Origin House is a growing cannabis brands and distribution company operating across key markets in the U.S. and Canada, with a strategic focus on becoming a preeminent global house of cannabis brands. Origin House’s brand development platform is operated out of six licensed facilities located across California and provides distribution, manufacturing, cultivation and marketing services for its brand partners. Origin House is actively developing infrastructure to support the proliferation of its brands internationally, initially through its acquisition of Canadian retailer 180 Smoke.
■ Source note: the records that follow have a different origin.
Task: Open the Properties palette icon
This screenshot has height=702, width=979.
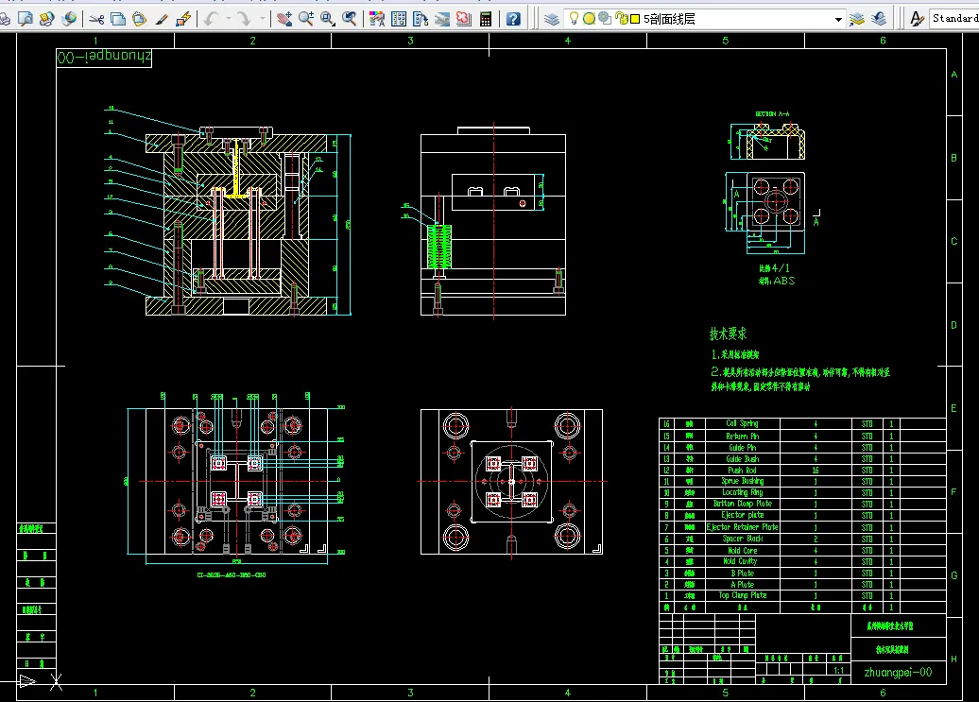Action: click(x=377, y=18)
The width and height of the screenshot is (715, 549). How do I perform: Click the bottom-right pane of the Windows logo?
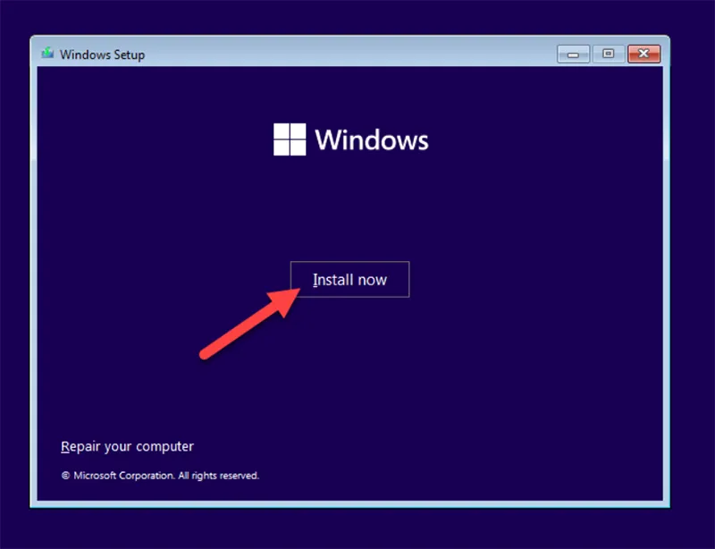click(x=298, y=148)
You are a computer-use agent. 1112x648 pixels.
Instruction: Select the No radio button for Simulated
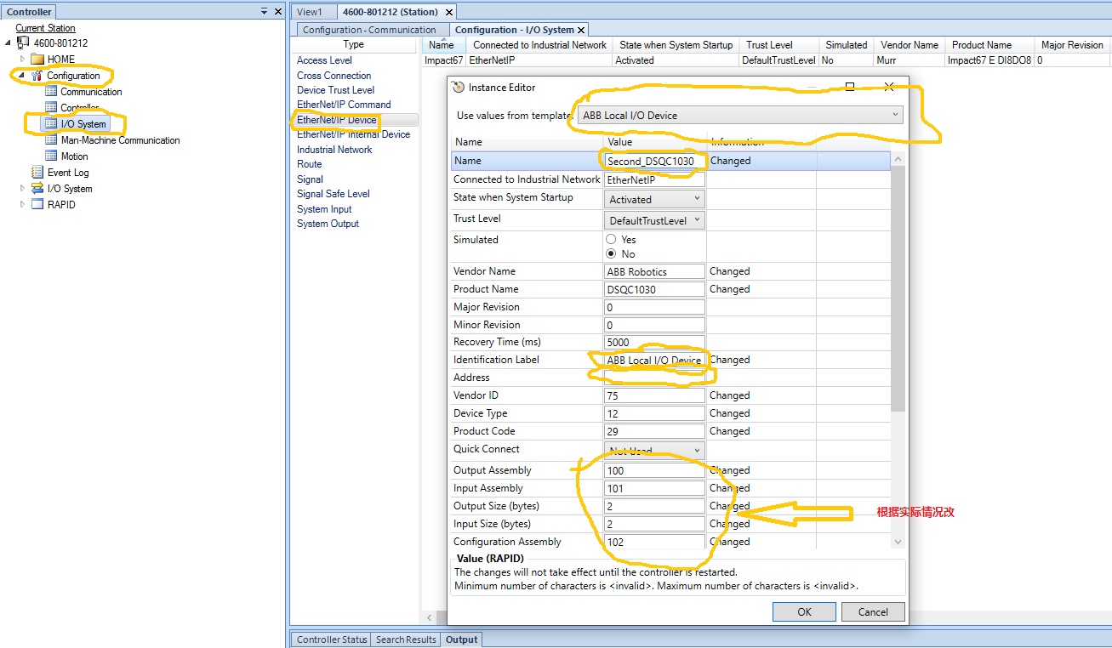[611, 254]
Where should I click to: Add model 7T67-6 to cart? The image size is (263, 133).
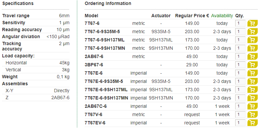coord(252,23)
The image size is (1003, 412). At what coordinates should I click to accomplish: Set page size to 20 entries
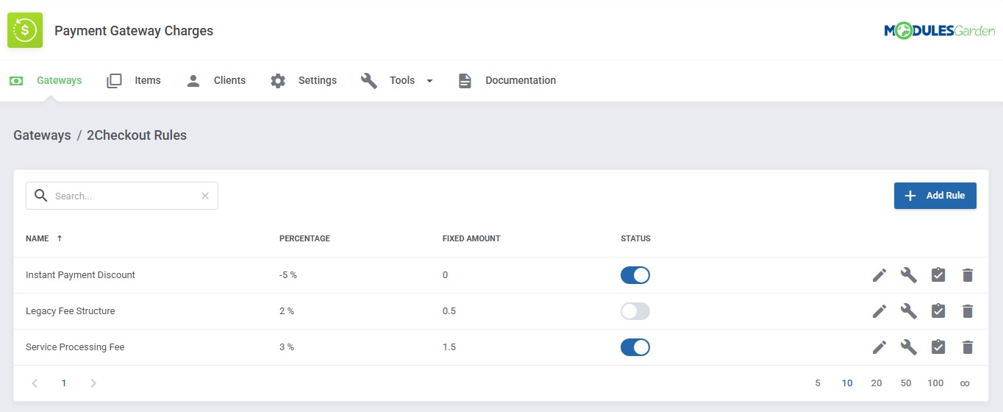click(877, 383)
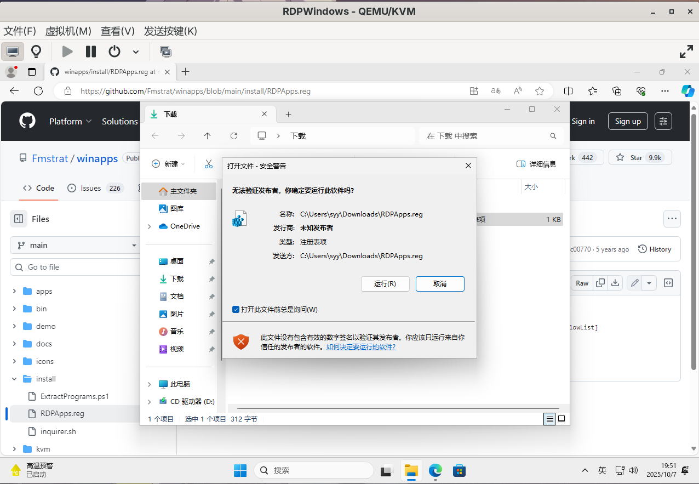Click the Edge favorites star icon
The image size is (699, 484).
(540, 91)
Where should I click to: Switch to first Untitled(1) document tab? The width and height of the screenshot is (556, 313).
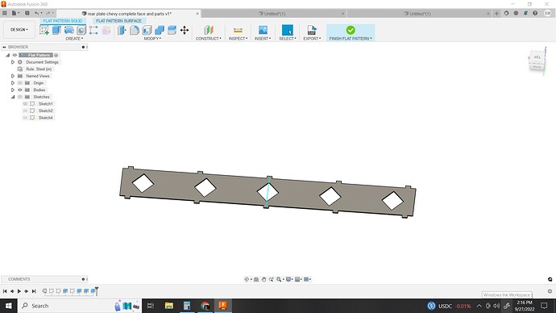(x=274, y=14)
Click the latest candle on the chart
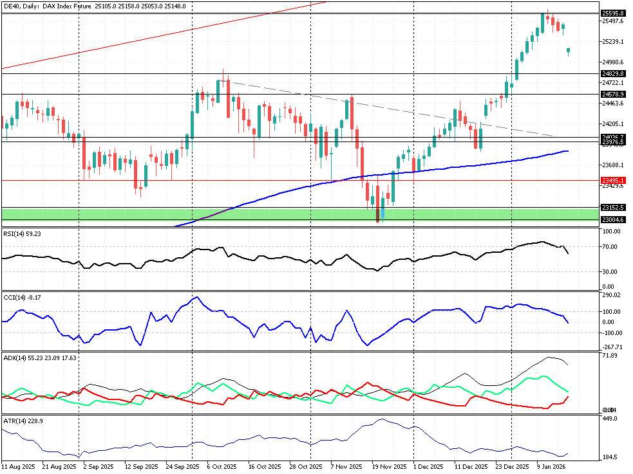633x474 pixels. tap(569, 51)
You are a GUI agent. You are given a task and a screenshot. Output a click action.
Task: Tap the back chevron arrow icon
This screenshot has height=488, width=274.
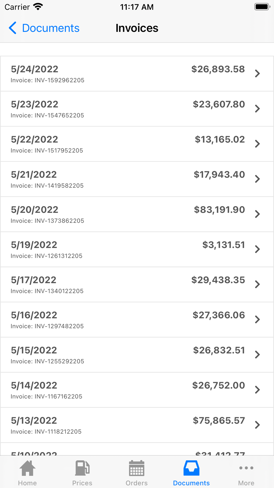click(x=13, y=28)
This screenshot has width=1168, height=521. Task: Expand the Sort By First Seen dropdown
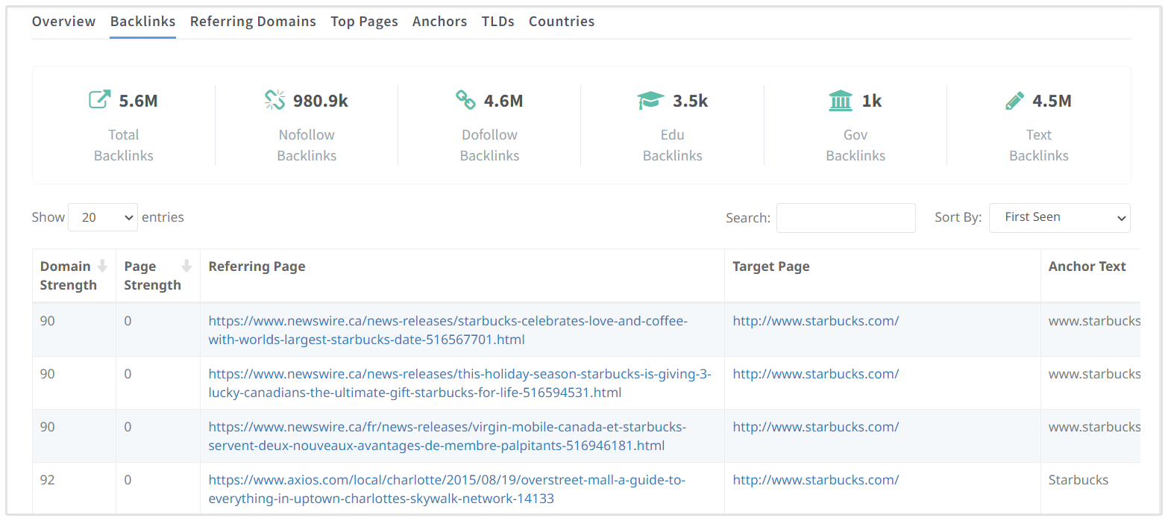click(x=1059, y=217)
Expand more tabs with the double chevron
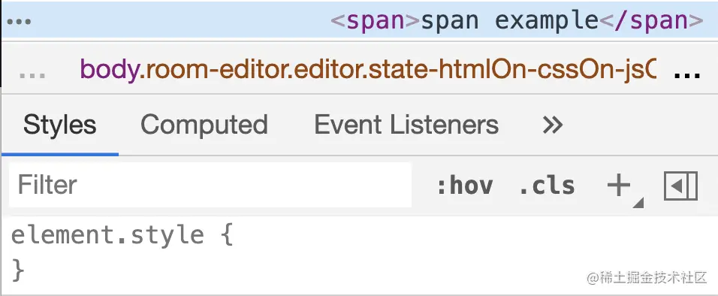Image resolution: width=718 pixels, height=296 pixels. 552,125
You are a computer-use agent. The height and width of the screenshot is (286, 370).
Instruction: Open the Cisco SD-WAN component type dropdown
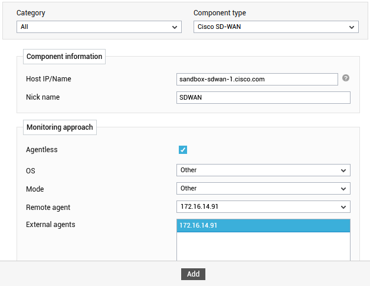276,27
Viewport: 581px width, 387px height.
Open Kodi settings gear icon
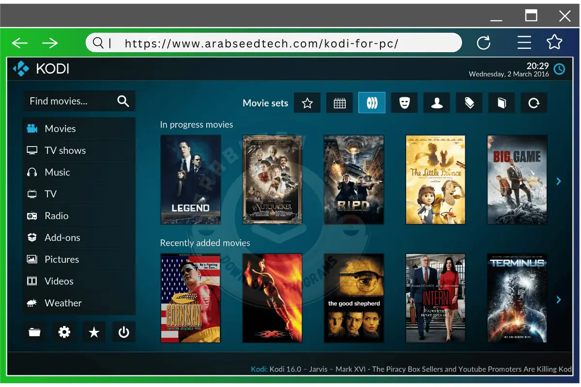(x=64, y=332)
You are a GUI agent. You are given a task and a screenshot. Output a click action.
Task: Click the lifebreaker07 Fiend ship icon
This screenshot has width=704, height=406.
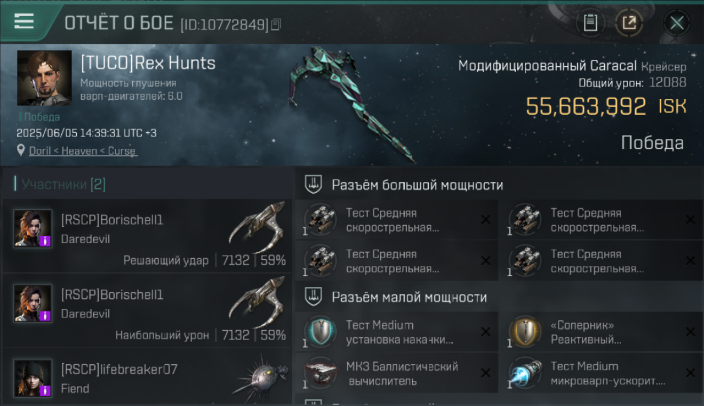click(260, 377)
Origin House’s shares trade on the CSE: OH and on the OTCQX: ORHOF. Origin House is the registered business name of CannaRoyalty Corp.
On the occasion of announcement Marc Lustig, Chairman and CEO of Origin House commented, “We appreciate the continued support of OCN. This non-dilutive funding enables us to maintain our focus on our California growth plans while simultaneously preparing for the closing of the acquisition by Cresco Labs, upon receipt of regulatory approvals.”
In addition to the previously disclosed funding from OCN totaling C$12 million, the proceeds from this Financing are expected to be used by Origin House for the construction and expansion of its premium craft cannabis production facilities in Sonoma County – Cub City and FloraCal, for costs related to closing of the previously announced plan of arrangement (the “Arrangement”) with Cresco Labs Inc. (“Cresco Labs”), and for general corporate purposes. The Financing is subject to a 7.5% commitment fee, bears interest at a rate of 10% per annum on the amount advanced and matures on December 31, 2019.
As revealed on September 17, 2019, Cresco and the Company announced substantial compliance with the request for additional information from the United States Department of Justice Antitrust Division, in connection with the Arrangement. The Hart-Scott-Rodino Antitrust Improvements Act of 1976 (“HSR Act”), as amended, the waiting period was extended by the issuance of the Second Requests to Cresco Labs and Origin House. That extended waiting period terminates 30 days after substantial compliance, and the parties would be free to close unless the DOJ obtains an injunction against the transaction. That waiting period is expected to expire on or around October 17, 2019. The expiration of the waiting period under the HSR Act is the last significant condition to completing the Arrangement, and the parties are expecting to be in a position to close the Arrangement following the expiration of the waiting period.